◆ **DATA SUPPLIED**
----------------
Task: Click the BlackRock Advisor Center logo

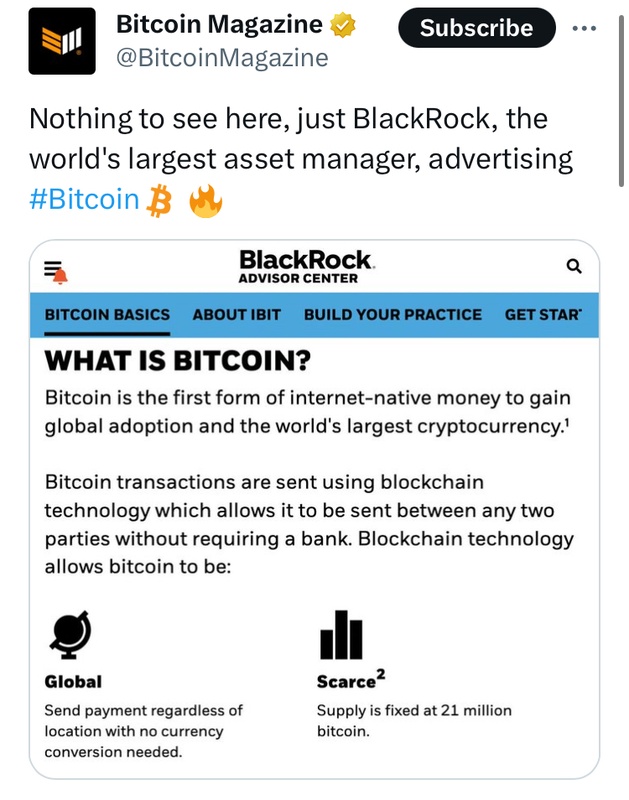Action: pos(302,266)
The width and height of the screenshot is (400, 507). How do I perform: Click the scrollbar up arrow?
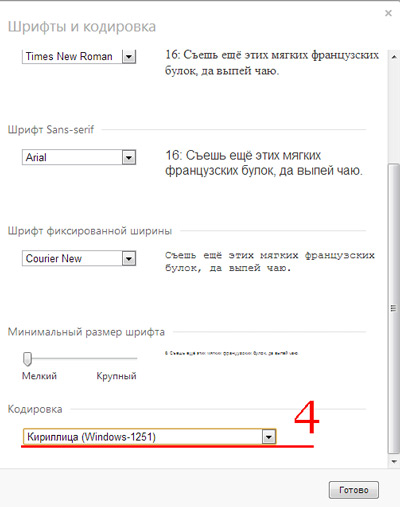click(x=394, y=57)
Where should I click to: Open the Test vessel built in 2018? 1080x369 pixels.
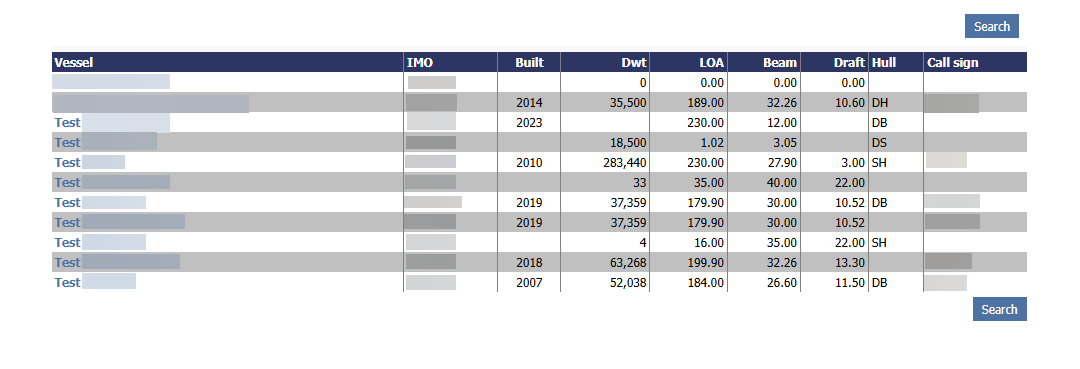[x=117, y=262]
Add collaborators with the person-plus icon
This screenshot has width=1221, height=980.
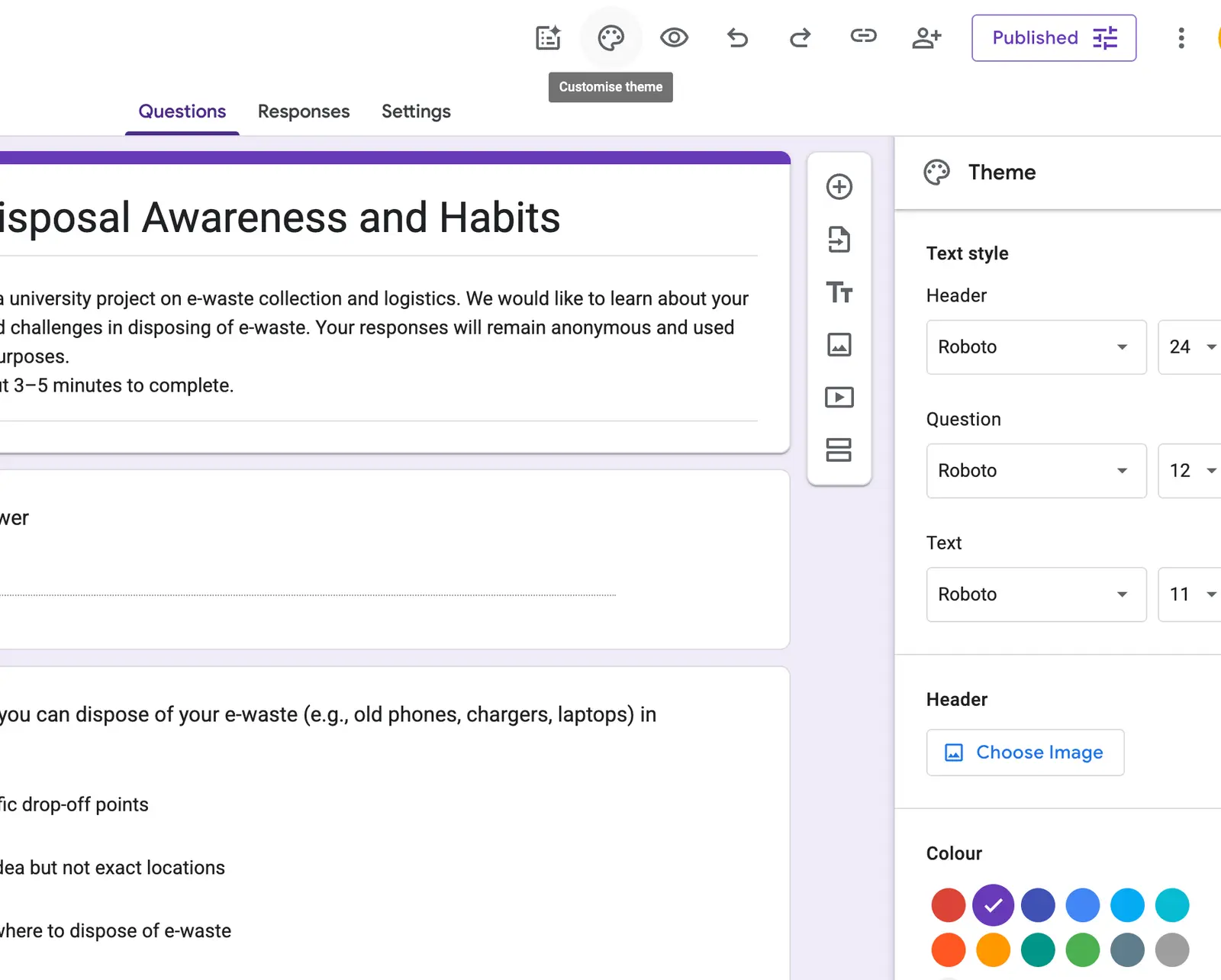926,37
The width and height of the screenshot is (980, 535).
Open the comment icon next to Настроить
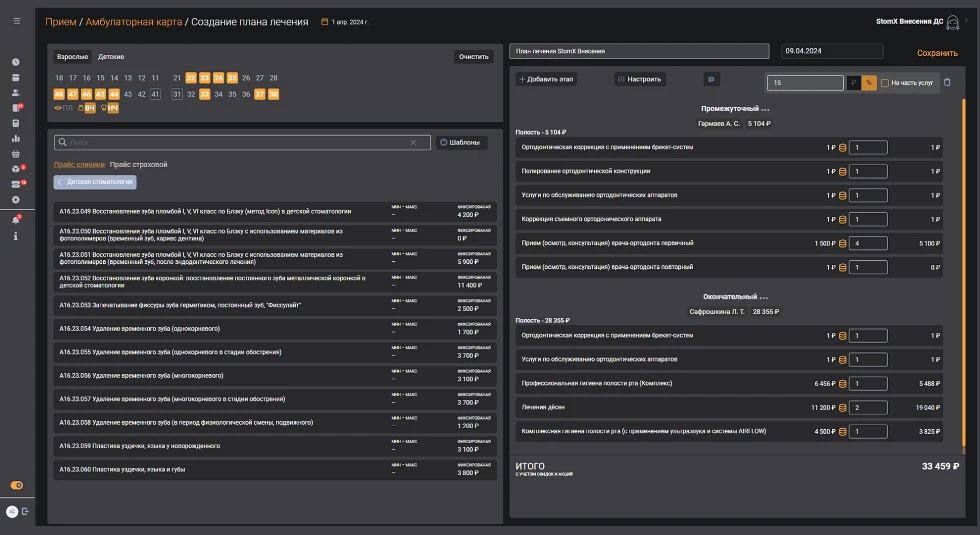click(x=711, y=79)

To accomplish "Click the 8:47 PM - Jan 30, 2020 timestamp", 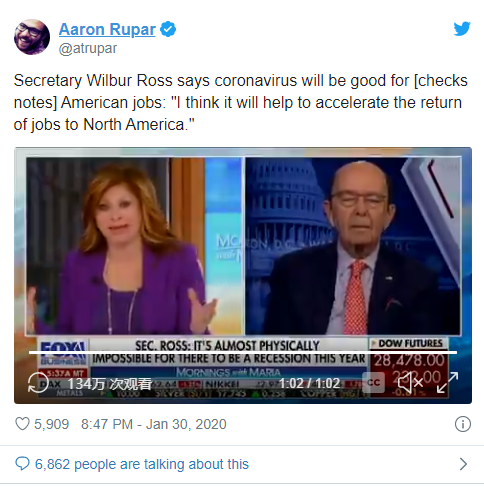I will 154,424.
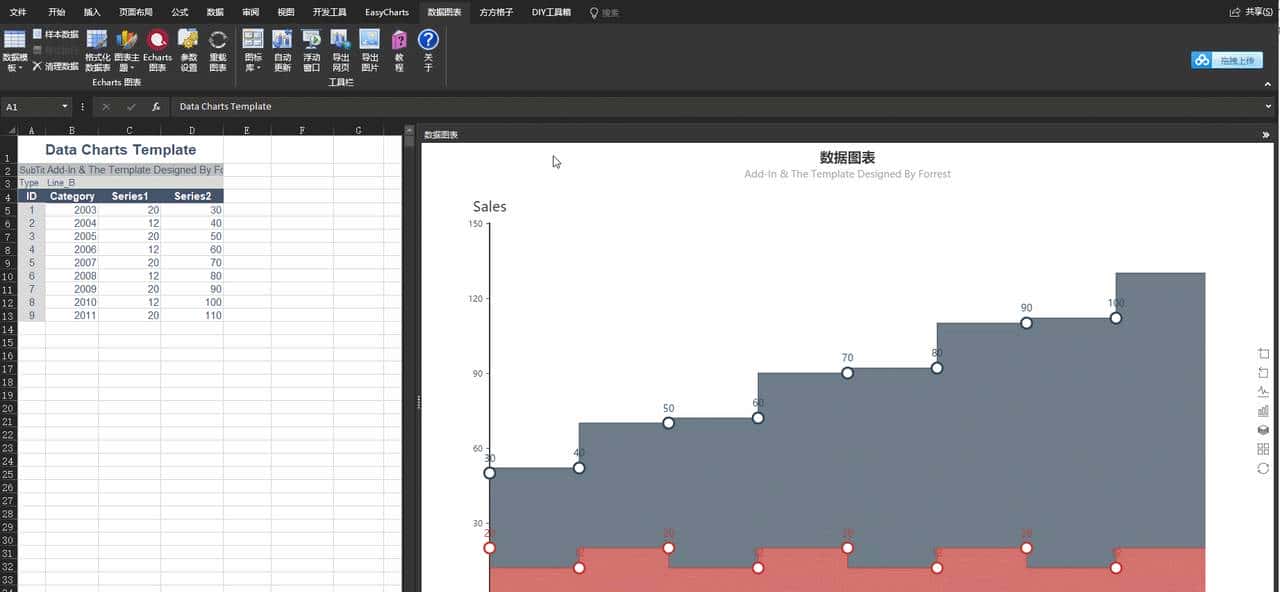The height and width of the screenshot is (592, 1280).
Task: Click 导出网页 export webpage icon
Action: (x=340, y=49)
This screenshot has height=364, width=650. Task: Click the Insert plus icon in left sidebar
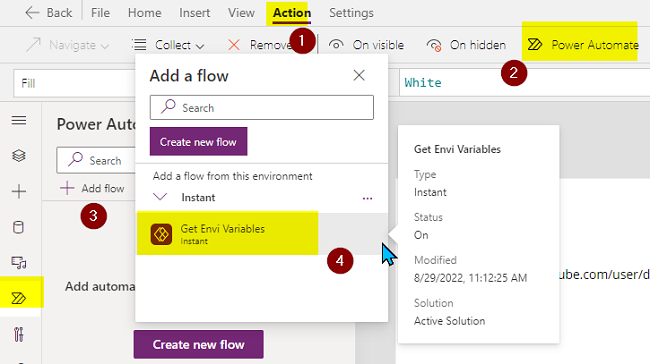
----------------
◆ **STATED GOAL**
Rewrite the material from the line with "The width and height of the screenshot is (980, 535)." to the line with "click(x=711, y=79)", putting "message" in place of "comment" and keeping everything else the same. Omit the pictures.

◆ **ANSWER IN FULL**
The width and height of the screenshot is (980, 535).
Open the message icon next to Настроить
click(x=711, y=79)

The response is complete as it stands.